START SUPPLIED MATERIAL
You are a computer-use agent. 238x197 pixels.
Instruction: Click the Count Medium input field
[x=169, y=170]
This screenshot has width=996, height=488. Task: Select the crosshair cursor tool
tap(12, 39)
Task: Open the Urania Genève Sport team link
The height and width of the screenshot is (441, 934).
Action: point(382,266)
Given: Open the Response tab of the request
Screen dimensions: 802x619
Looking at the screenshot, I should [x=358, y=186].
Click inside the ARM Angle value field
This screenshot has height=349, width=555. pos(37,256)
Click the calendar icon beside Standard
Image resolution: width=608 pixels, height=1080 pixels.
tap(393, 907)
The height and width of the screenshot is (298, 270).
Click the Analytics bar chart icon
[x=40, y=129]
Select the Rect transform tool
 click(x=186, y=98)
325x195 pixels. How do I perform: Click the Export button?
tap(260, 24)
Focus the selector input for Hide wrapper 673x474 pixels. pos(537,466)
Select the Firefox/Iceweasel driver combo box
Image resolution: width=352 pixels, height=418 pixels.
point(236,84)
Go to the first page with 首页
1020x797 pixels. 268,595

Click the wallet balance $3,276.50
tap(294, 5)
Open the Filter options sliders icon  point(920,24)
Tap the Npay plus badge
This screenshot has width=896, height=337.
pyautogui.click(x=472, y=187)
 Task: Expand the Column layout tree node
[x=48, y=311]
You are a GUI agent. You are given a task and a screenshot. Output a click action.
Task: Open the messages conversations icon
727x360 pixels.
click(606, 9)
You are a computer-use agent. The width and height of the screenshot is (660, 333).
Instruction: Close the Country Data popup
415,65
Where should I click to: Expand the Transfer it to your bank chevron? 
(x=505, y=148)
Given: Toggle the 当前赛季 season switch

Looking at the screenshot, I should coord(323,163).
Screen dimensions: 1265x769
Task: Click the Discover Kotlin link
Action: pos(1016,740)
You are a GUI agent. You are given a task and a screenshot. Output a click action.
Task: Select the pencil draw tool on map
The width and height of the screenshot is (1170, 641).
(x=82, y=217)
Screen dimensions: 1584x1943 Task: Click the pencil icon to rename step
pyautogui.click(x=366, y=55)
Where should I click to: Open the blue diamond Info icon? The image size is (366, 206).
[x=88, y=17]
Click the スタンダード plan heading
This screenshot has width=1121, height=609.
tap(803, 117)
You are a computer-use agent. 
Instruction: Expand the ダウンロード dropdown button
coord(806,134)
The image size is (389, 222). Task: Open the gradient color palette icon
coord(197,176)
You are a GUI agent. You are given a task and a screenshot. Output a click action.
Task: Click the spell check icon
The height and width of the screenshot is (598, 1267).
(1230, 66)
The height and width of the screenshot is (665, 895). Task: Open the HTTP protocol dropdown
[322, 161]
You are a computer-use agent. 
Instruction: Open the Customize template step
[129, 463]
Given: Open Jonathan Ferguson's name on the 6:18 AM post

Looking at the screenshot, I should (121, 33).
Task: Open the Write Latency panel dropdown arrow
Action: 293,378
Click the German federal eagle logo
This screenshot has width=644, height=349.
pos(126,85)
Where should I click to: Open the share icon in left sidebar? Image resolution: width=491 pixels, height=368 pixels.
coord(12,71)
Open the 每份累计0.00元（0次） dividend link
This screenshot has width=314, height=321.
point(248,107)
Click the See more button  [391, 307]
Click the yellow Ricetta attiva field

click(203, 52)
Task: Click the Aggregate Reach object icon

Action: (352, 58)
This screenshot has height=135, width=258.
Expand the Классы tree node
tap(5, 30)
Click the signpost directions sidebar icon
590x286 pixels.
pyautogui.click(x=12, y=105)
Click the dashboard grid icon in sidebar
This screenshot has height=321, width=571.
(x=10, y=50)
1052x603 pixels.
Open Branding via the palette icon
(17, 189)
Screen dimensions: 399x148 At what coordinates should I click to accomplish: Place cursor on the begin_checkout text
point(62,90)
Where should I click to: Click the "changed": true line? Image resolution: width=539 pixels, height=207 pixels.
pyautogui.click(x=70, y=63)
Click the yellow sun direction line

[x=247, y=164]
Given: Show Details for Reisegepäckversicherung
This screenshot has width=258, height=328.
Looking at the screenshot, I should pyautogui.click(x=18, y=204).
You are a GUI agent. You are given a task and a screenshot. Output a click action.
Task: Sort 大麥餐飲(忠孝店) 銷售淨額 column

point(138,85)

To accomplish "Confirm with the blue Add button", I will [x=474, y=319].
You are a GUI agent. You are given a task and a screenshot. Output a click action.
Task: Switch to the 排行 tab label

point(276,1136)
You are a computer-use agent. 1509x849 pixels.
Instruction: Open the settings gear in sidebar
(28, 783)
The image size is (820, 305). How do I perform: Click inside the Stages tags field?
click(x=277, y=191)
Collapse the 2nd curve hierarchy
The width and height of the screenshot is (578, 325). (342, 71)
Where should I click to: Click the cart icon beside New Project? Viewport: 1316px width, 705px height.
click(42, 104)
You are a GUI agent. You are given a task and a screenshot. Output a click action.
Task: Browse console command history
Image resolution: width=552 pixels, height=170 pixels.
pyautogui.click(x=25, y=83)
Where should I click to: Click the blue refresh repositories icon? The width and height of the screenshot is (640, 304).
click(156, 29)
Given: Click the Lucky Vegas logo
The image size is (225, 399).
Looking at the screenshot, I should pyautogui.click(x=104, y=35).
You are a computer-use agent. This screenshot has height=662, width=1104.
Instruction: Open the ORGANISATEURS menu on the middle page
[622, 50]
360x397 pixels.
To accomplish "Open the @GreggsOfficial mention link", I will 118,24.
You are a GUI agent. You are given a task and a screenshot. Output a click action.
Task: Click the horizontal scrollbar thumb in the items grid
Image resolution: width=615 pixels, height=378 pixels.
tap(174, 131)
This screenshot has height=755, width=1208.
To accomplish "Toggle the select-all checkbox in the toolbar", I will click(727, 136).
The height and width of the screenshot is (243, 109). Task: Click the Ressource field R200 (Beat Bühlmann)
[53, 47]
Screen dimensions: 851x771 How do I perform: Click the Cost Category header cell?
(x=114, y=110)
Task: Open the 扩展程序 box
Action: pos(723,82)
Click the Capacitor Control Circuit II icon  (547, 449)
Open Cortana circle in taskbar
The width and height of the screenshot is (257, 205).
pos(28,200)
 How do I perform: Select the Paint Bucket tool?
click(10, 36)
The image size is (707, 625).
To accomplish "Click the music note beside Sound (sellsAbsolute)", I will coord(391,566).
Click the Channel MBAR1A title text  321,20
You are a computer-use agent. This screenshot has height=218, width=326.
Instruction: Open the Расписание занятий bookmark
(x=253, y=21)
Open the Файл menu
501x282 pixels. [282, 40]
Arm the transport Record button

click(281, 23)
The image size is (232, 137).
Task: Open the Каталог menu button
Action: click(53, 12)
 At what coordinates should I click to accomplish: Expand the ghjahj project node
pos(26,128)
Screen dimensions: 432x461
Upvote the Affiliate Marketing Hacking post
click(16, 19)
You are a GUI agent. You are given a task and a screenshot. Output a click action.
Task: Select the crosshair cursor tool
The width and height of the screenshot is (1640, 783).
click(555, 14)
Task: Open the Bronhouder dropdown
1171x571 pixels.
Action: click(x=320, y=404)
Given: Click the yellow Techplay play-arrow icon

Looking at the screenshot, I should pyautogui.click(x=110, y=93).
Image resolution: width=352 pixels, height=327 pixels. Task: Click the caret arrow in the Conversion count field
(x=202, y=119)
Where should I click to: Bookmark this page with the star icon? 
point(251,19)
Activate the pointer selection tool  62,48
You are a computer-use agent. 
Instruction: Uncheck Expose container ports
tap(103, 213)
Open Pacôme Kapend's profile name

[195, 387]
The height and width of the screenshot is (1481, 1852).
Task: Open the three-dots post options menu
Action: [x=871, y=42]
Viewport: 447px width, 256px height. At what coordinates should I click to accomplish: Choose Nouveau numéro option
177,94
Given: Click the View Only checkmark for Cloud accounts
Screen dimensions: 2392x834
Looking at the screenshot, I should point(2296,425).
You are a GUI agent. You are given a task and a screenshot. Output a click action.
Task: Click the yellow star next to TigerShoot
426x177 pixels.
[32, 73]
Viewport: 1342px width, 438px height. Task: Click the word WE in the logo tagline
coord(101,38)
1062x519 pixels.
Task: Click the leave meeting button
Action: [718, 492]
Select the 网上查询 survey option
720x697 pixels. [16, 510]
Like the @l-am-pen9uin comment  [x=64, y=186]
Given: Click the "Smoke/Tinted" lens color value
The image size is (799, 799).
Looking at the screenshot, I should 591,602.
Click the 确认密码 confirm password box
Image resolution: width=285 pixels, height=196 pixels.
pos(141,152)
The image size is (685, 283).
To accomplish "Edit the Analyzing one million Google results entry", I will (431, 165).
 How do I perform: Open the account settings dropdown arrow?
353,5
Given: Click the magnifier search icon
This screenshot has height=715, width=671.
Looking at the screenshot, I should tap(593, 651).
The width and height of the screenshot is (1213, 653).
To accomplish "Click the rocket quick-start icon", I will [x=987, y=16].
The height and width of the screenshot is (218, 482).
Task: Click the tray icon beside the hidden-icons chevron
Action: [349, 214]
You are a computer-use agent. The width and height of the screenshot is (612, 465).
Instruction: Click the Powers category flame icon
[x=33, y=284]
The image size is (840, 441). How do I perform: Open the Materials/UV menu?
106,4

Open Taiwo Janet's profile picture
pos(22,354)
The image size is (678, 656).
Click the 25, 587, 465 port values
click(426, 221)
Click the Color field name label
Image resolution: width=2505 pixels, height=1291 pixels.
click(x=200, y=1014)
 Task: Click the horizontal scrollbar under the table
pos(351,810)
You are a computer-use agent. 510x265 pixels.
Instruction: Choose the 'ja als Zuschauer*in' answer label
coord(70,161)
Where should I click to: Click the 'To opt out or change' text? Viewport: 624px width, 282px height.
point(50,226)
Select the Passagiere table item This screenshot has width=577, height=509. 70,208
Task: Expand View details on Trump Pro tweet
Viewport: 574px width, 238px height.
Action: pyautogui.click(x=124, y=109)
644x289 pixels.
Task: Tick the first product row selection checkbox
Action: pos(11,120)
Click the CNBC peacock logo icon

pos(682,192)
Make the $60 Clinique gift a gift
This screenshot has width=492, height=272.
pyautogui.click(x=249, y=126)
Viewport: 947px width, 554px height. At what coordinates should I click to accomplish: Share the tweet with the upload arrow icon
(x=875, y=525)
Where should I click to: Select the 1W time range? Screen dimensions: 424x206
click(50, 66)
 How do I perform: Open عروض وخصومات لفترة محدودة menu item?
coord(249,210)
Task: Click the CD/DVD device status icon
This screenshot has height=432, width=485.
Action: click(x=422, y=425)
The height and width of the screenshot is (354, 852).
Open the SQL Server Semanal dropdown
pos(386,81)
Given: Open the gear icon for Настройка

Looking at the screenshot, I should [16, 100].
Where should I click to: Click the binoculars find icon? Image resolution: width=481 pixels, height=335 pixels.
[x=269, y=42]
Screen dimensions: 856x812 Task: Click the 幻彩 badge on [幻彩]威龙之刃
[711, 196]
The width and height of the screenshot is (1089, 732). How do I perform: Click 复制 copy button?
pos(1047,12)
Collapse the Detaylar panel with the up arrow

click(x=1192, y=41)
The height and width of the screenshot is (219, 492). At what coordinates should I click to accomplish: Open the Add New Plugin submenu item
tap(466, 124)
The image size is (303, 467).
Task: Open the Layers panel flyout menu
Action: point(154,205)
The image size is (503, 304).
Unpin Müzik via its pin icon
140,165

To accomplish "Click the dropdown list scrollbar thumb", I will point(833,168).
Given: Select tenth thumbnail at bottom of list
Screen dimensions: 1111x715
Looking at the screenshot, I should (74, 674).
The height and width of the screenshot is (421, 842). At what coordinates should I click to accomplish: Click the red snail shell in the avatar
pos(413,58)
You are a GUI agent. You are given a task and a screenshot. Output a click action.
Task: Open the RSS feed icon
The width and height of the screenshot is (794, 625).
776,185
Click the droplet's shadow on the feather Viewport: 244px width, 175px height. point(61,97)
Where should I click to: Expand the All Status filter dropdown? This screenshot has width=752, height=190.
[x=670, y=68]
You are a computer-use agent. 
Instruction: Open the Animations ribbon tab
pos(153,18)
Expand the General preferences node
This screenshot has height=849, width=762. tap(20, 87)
END SUPPLIED MATERIAL
• WHAT IS REQUIRED
Starting at the line that contains "The height and width of the screenshot is (421, 842).", write out every line through the end of the entries, exactly and with nothing added.

• TASK SOLUTION
The height and width of the screenshot is (421, 842). At what coordinates should I click to accomplish: Click the red snail shell in the avatar
pos(413,58)
You are a GUI agent. You are given a task and a screenshot. Output a click action.
Task: Open the RSS feed icon
The width and height of the screenshot is (794, 625).
776,185
Click the droplet's shadow on the feather Viewport: 244px width, 175px height. point(61,97)
Where should I click to: Expand the All Status filter dropdown? This screenshot has width=752, height=190.
[x=670, y=68]
You are a computer-use agent. 
Instruction: Open the Animations ribbon tab
pos(153,18)
Expand the General preferences node
This screenshot has height=849, width=762. tap(20, 87)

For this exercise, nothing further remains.